The JWST on board Ariane 5

THAT

The task of coordinating these segments so that they focus on a single point in a distant galaxy falls to the actuator assembly of the mirrors. On the back of each mirror segment, there are seven small motors (one on each corner and a seventh in the middle) that allow precise control of their orientation and curvature. “Aligning the main mirror segments like a single large mirror means that each mirror is aligned to 1 / 10,000th the thickness of a human hair.” said Webb Optical Telescope Element Manager, Lee Feinberg.

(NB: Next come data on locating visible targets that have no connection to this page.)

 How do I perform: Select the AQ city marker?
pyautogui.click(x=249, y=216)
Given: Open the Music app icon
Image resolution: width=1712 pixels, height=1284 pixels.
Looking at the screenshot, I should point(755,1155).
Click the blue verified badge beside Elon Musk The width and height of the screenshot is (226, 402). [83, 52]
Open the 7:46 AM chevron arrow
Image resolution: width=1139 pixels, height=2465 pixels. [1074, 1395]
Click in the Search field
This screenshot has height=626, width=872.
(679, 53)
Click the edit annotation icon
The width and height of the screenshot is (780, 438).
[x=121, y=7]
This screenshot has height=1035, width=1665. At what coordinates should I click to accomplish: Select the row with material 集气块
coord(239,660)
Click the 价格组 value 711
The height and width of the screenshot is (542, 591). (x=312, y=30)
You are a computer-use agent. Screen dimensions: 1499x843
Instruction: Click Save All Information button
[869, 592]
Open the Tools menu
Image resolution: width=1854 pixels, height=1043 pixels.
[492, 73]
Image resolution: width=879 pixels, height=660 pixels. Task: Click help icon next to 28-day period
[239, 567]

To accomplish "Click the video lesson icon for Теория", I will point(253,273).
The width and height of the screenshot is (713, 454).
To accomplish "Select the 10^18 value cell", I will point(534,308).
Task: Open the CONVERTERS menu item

After more than 20 years of development and delays that cost $ 10 billion and required the efforts of more than 10,000 people, the Webb Telescope is finally ready to go – and hopefully this time it actually takes. The program has seen delays, after delays, after delays in its launch plan. NASA has given up on the original date March 2021 after the first COVID-19 outbreak and associated lockdowns – although GAO had in January 2020, to be fair only given the JWST a 12 percent chance To give the go-ahead at the end of this year – and to set a vague schedule for the introduction “sometime in 2021”.

The webb is folded up

NASA

NASA later revised this estimate to a company “sometime in October 2021” that finally agreed on a Halloween start window, just to delay it again until the end of November / beginning of December. Of course, the beginning of December quickly became the end of December, to be more precise the 22nd, which was then pushed back again to its current date 24th of December. Actually, do this on 25th.

These delays were caused by the myriad of factors that help get an instrument of this size and sensitivity ready to launch. After completion of the construction, the JWST had to go through extensive tests, then carefully loaded into a shipping container and transported to its launch site in Kourou, French Guiana. Once there is the real job of Preparation, refueling and loading of the JWST onto an Ariane 5 rocket lasted another 55 days.

This timeline was extended further due to an “incident” on November 9th, in which “a sudden, unplanned release of a clip – the Webb attached to the launcher adapter – caused vibration throughout the observatory,” according to NASA. the Webb’s Anomaly Review Board has initiated an additional round of testing to ensure that these vibrations do not damage other components or throw anything important out of alignment.

JWST deployment schedule

NASA

Now that the telescope was rated A-OK, final preparations are in progress. Other setbacks aside, the JWST will start at 7:20 a.m. ET on Christmas Day (watch it live here!) to begin its 30-day, 1.5-million-kilometer journey out of Lagrange 2, where it will spend two weeks the web slowly unfolding its mirrors and sunshades, and then exploring the depths of the early universe begin.